Not all religious people are fundamentalists


Re: “Church to blame for LGBTQ Suicides,” Oct. 26

I was compelled to write a response to the editorial written by James Formosa in the Oct. 26 edition of The Cord to defend an institution that has the ability to play a very powerful role in the lives of LGBTQ youth who struggle for meaning and acceptance. I am a member of the Eastern Synod of the Evangelical Lutheran Church of Canada.

The church voted this summer to accept openly gay ministers and same sex blessings within the church, both motions passed with a two-thirds majority. The church is not an organization whose purpose is to perpetuate hate and for all who are under that impression I would like to issue an apology. There are people in the world who use religion as a reason to promote hate and use the Bible as “proof” that the God hates the LGBTQ community. This is wrong for a number of reasons.

The Bible doesn’t speak, the Bible is interpreted. We must understand the time in which the Bible was written to grasp the true meaning of what the Bible is trying to convey.
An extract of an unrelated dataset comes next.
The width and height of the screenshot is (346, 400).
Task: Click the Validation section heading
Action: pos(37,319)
Leviticus also states that it’s a sin to eat shrimp yet it something most of us have unashamedly done. The story of Sodom and Gomorrah was used as an example of God punishing indecency; however there are people in the church who believe that it wasn’t homosexuality but the lack of hospitality that the parable refers to.

I reject Mr. Formosa’s ultimatum to “moderate” and feel that it is ignorant to the attempts currently being made by a majority of church members to create a loving, and accepting community of faith.
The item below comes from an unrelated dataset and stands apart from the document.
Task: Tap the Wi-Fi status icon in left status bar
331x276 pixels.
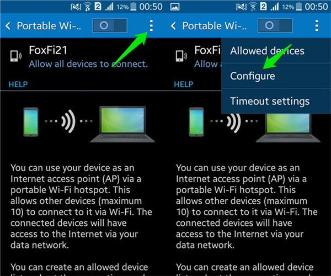Action: pyautogui.click(x=87, y=7)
Homophobia is an issue whether you see yourself as a religious person or not. Suicides among young members of the LGBTQ community are painfully tragic. However perpetuating this divisive attitude between church and secular thought will not solve the issue of homophobia in society. All people need to develop a better understanding of how words can truly hurt and have a long-lasting effect on a person. One day we may live in a world where people don’t feel the need to externalize blame or feel ashamed for who they are but at the moment it can only ever truly get better when we all understand that each of us play a role in creating an inclusive culture.